La frénotomie, une intervention chirurgicale visant à couper le frein de langue, est de plus en plus demandée, notamment pour améliorer l’allaitement ou la diction. Les Hôpitaux universitaires de Genève mettent en garde contre cette pratique, jugée invasive et sans preuves scientifiques suffisantes.

Le frein de langue, ce petit tissu reliant la langue au plancher de la bouche, est une structure normale présente chez tout le monde. Pourtant, les demandes de frénotomie – section du frein de langue au laser ou aux ciseaux – augmentent. Avec une telle intervention, les parents espèrent faciliter un allaitement compliqué ou douloureux, ou encore corriger d’éventuels problèmes de diction, par exemple.

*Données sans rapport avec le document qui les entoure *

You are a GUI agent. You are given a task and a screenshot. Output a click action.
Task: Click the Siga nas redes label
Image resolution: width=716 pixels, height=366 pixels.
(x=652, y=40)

Face à ce constat, les HUG appellent à la prudence. « C’est un geste qui pourrait être considéré comme peu invasif, mais tout geste que l’on pratique a potentiellement des risques », explique Giorgio La Scala, médecin adjoint agrégé et responsable de la chirurgie pédiatrique plastique aux HUG.

Le manque de preuves scientifiques et les risques

Selon les experts des HUG, les études scientifiques actuelles ne démontrent pas clairement l’efficacité de cette intervention à long terme. « D’après ce qu’on voit dans la littérature, il y a des améliorations qui sont transitoires », souligne Giorgio La Scala au micro de l’émission CQFD.

Toujours selon eux, les complications liées à la frénotomie sont sous-évaluées. Cicatrices épaisses, limitations de la mobilité de la langue ou encore douleurs post-opératoires sont des effets secondaires possibles. « Le processus de guérison peut durer plusieurs semaines », précise le responsable de la chirurgie pédiatrique aux HUG, avec des risques de rétraction cicatricielle pouvant aggraver la situation.

Mirko Bozin, médecin dentiste, souligne que l’intervention doit être réservée à des cas spécifiques. « Il faut qu’il y ait un problème fonctionnel avéré, comme des douleurs maternelles ou des difficultés de succion chez le bébé », explique-t-il. Une évaluation pluridisciplinaire est essentielle avant de prendre une décision.

Privilégier l’évaluation et les alternatives

Les spécialistes insistent sur l’importance de ne pas se précipiter. Avant d’envisager une frénotomie, il est crucial de consulter des professionnels de l’allaitement, un pédiatre ou un ORL phoniatre. Des mesures conservatrices, comme des ajustements de position ou des thérapies manuelles, doivent être explorées en premier lieu.

En conclusion, la section du frein de langue reste une intervention invasive, à réserver à des cas exceptionnels et validée par une évaluation rigoureuse, car elle n’est pas une opération anodine. Une réflexion approfondie et un suivi professionnel sont indispensables pour éviter des complications inutiles.